• _Exercise_
Without the pictures, set down exactly the lines from the one that contains "Select the Galleries 2 menu item" to the end of the entries, both included, and nothing besides.

** Opening Data for the task block **

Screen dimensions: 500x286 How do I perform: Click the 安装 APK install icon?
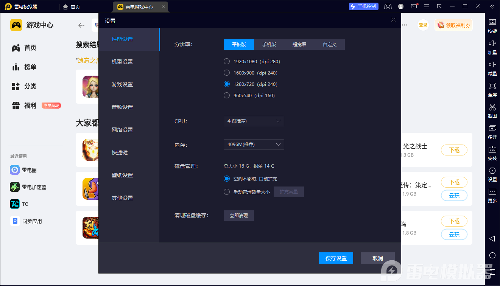(492, 149)
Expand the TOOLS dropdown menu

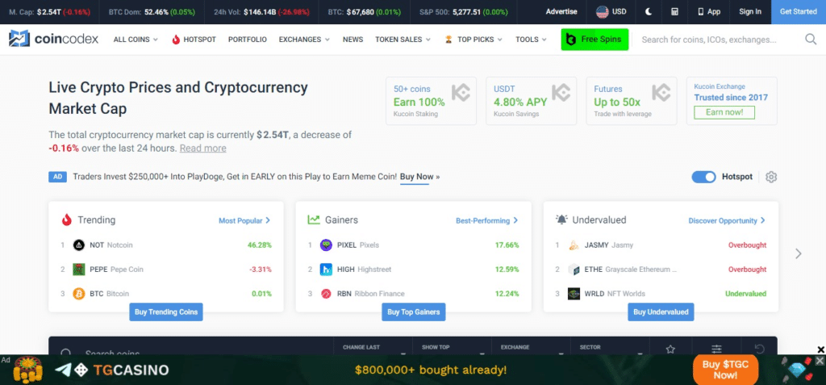coord(531,40)
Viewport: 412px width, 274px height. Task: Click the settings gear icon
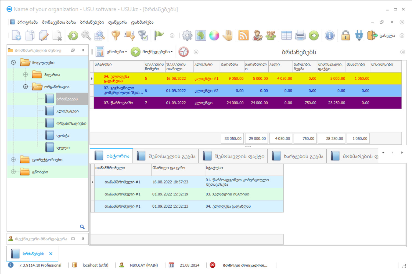pyautogui.click(x=187, y=36)
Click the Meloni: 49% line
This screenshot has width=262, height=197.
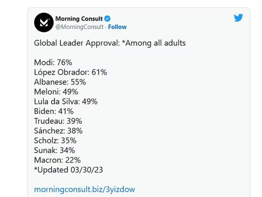pyautogui.click(x=56, y=92)
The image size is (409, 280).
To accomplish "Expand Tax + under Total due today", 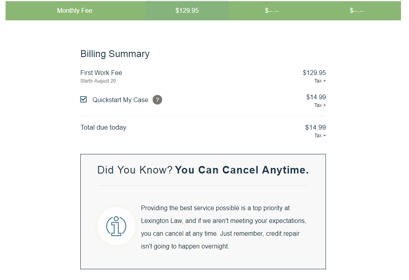I will click(320, 136).
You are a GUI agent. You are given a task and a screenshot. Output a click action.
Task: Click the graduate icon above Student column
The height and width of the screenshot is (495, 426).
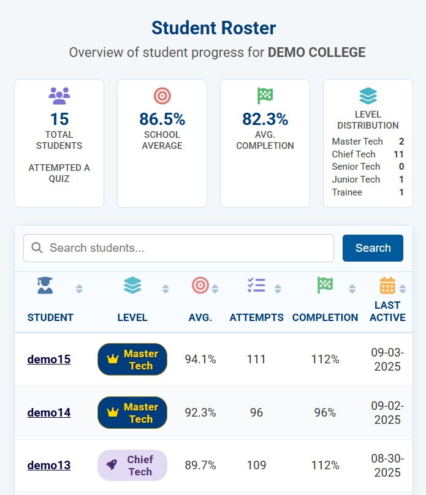tap(45, 285)
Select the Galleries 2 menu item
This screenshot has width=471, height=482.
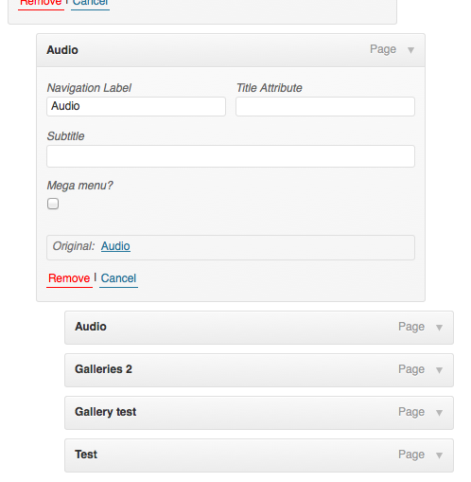pos(259,370)
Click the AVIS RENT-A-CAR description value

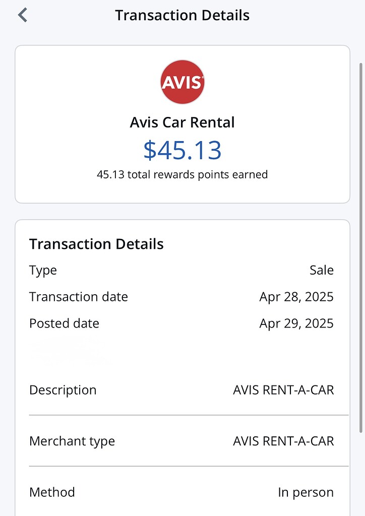coord(283,390)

** Closing Data for the task block **

• _Solution_
Select the Galleries 2 menu item
This screenshot has width=471, height=482.
pos(259,370)
Click the AVIS RENT-A-CAR description value

coord(283,390)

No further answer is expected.